SST= SSB+ SSW= 56.33 + 45 = 101.33
c) Determine which (if any) differences between means are significant (use a significance level of .01).
Tukey’s Honest Significant Difference Test:
d) How strong is the relationship (if any) between these two variables? Calculate the measure of association for these data. Interpret this value in words.
Ans) a) Here the independent variable is the type of prison security and dependent variable is the number of previous offenses committed by an inmate. The independent variable is a categorical ordinal variable and dependent variable is nominal variable.
b) Here given the significance level is 0.01. Here we need to test the groups are equal against at least one is different. So clearly we need to apply here one way ANOVA. Here we can we R software to get the desired results.The R code is given below:
y=c(8,6,4,5,3,7,6,9,4,4,3,6,5,6,3,3,2,2,3,2,4,1,2,2)
x=as.factor(rep(1:3,each=8))
anova=aov(y ~ x)
summary(anova)
The result of the summary table as follows:
Df Sum Sq Mean Sq F value Pr(>F)
x 2 56.33 28.167 13.14 0.000199 ***
Residuals 21 45.00 2.143
---
Signif. codes: 0 ‘***’ 0.001 ‘**’ 0.01 ‘*’ 0.05 ‘.’ 0.1 ‘ ’ 1
The critical value of F statistics is given by: qf(0.99,2,21) = 5.780416. So here the observed F statistics value is 13.14 which is greater than critical value, so we can conclude that at 1% level of significance the groups are different.

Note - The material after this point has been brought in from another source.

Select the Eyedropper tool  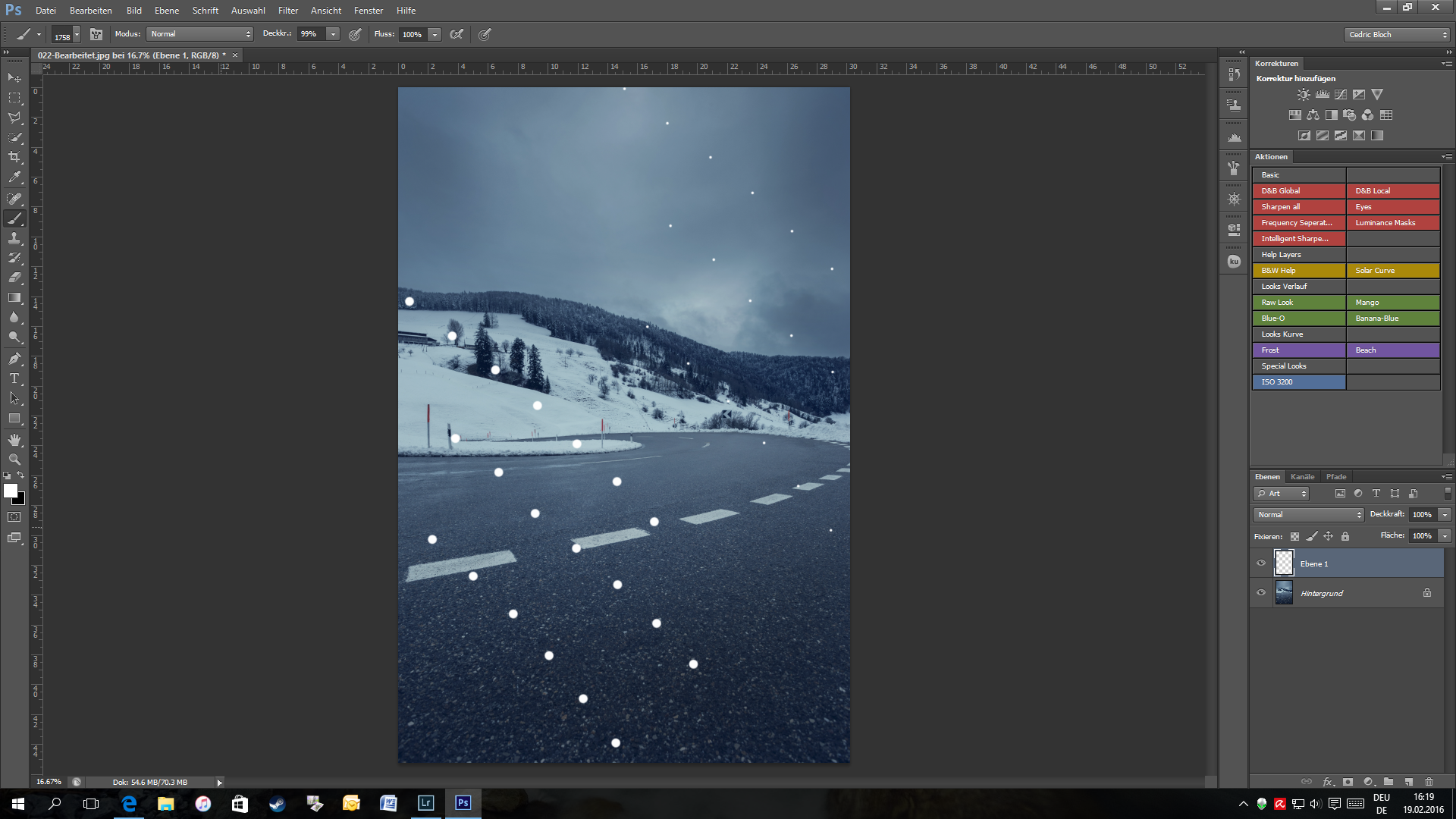[14, 177]
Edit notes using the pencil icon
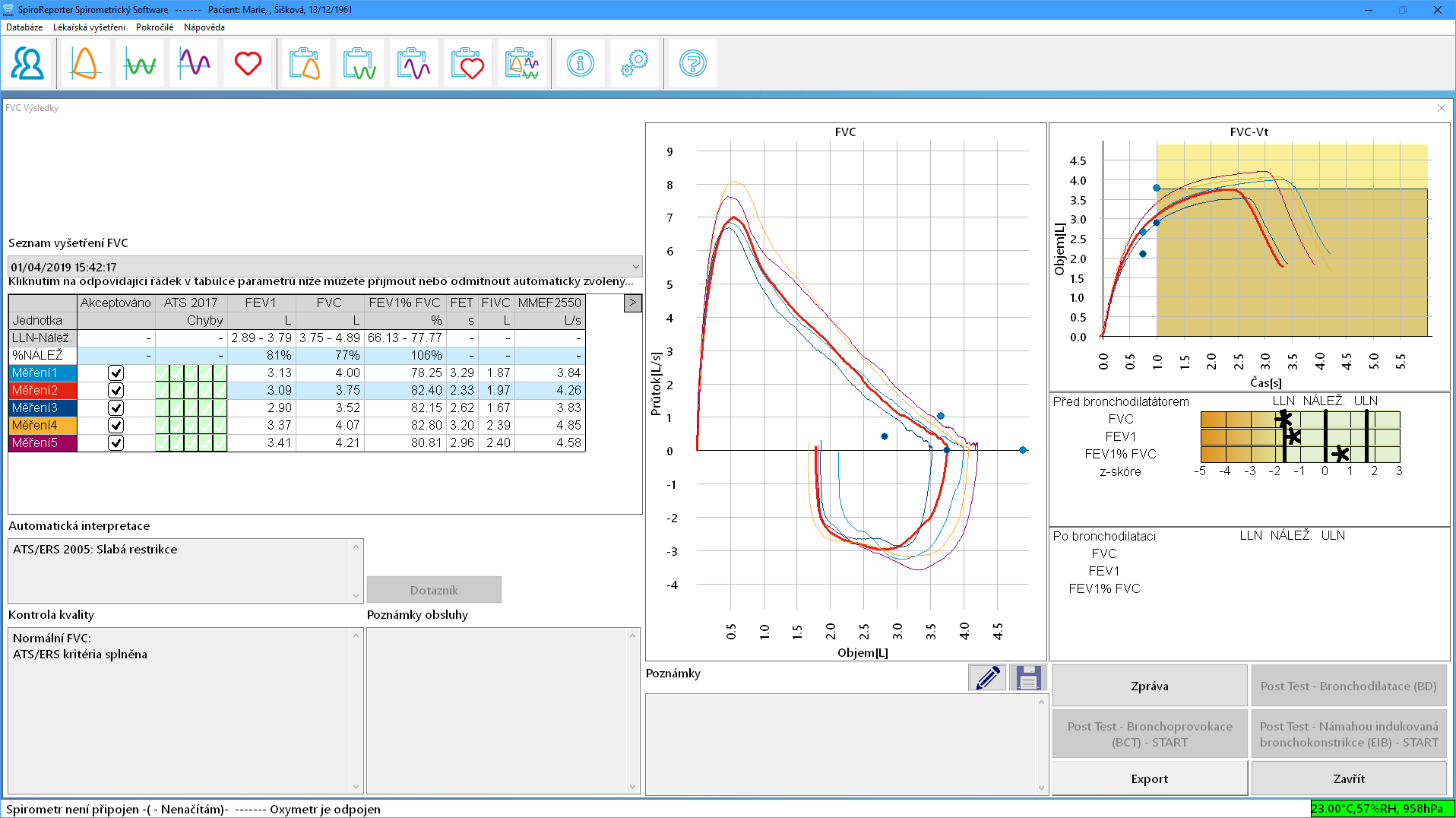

c) Now we have to find which groups are different from each other. For this we will apply Tukey's Honest Difference Test in R. The R code is given as:
TukeyHSD(anova,conf.level = 0.99)
The result is as follows:
Fit: aov(formula = y ~ x)
$`x`
diff lwr upr p adj
2-1 -1.75 -4.137015 0.6370148 0.0650195
3-1 -3.75 -6.137015 -1.3629852 0.0001278
3-2 -2.00 -4.387015 0.3870148 0.0320870
From the above table we can clearly observe that there are differences between means of group 1 and 2 and between means of group 2 and 3 as the interval contains 0 value.
d) Now we have to find the measure of association between these two variables. So need to calculate correlation coefficient between these two variables.Here we need to convert independent variable to numerical one ( we can do it here because the we can order this variable). The R code is given by:
cor(as.numeric(x),y)
The value is -0.7450495. This value indicates that there is a strong association between these two variables where the negative sign indicates that maximum security prisons have inmates with many prior offenses, because we are given lower value to maximum level.